Speaker lineup at a glance

  • Nicolas Sauvage – President, TDK Ventures. Overseeing $500 million fund; 52 portfolio companies; three unicorns to date.
  • Campbell Brown – Co-founder & CEO, Forum AI. Former CNN anchor; ex-head of news at Meta; focused on trustworthy AI outputs.
  • Amjad Masad – Co-founder & CEO, Replit. Champion of AI-driven “vibe coding” and democratized software creation.
  • TBA – Final speaker to be announced; expected to deepen discussions on AI or venture capital.

What attendees can expect to learn

  • How corporate investors evaluate emerging-tech startups and the strategic value they can add beyond capital.
  • Approaches to measuring, verifying, and maintaining factual accuracy in large language model outputs.
  • Practical insights into leveraging AI assistants for faster, more collaborative software development.
  • Networking techniques to maximize face time with investors and potential partners in a condensed setting.

The bigger picture

StrictlyVC’s 2024 kickoff underscores a broader truth: the AI boom remains intertwined with venture capital’s evolving models. Corporate funds like TDK’s signal that incumbents no longer view startups merely as acquisition targets but as necessary partners in long-cycle innovation. Simultaneously, platforms such as Replit show that individual developers armed with powerful AI tools can prototype ideas at unprecedented speed. Bridging these two currents requires ongoing dialogue—and events where unfiltered stories of failure and success can surface.

For those launching companies, raising capital, or simply fascinated by how algorithms are reshaping work, the April 30 gathering in San Francisco offers a chance to calibrate strategy against candid advice from people writing the first drafts of the industry’s next chapter.

FAQ

When and where is the event?
April 30 at the Sentro Filipino Cultural Center in San Francisco, California.

Who is organizing it?
The event is part of the long-running StrictlyVC series, known for intimate gatherings focused on venture capital and startup ecosystems.

Who are the confirmed speakers?
Nicolas Sauvage of TDK Ventures, Campbell Brown of Forum AI, and Amjad Masad of Replit. A fourth speaker will be announced soon.

What topics will be covered?
Corporate venture strategies, building trustworthy AI platforms, AI-driven software development, and broader fundraising trends.

How can I buy a ticket?
Remaining tickets are available online until sold out.
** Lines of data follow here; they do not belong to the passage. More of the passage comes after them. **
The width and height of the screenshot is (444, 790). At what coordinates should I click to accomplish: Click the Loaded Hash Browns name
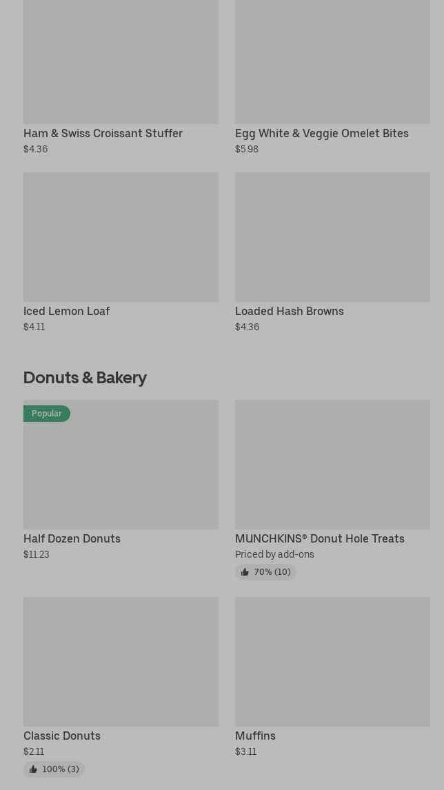(290, 312)
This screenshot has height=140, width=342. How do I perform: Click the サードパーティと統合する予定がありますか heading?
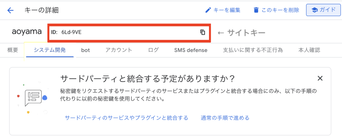(147, 79)
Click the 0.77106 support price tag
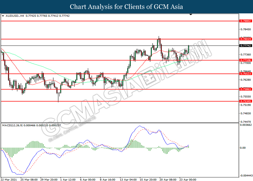253x181 pixels. click(245, 60)
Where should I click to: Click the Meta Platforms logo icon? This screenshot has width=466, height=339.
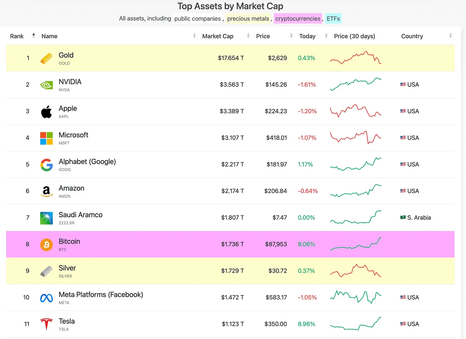click(46, 298)
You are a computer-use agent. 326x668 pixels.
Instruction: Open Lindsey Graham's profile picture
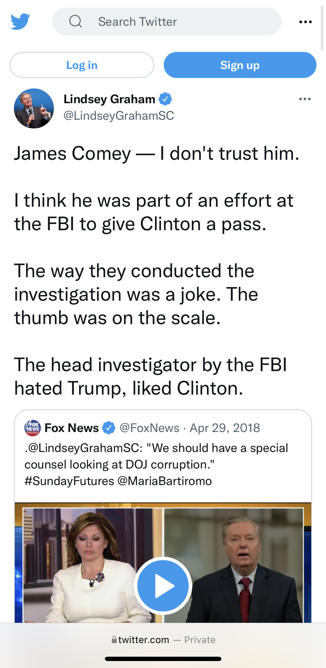click(34, 108)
On-site registration is not guaranteed.

Is the event appropriate for non-founders?
Yes. Investors, engineers, product managers, researchers, and anyone interested in emerging technology trends will find value.

Will sessions be recorded?
Organizers have not yet confirmed a recording or livestream. Attending in person guarantees access to all content and networking.

What health and safety measures are in place?
Standard city and venue guidelines will be followed. Attendees are encouraged to check the registration page for any updates.

Is there a code of conduct?
Yes. StrictlyVC enforces a professional code of conduct that requires respectful behavior from all participants.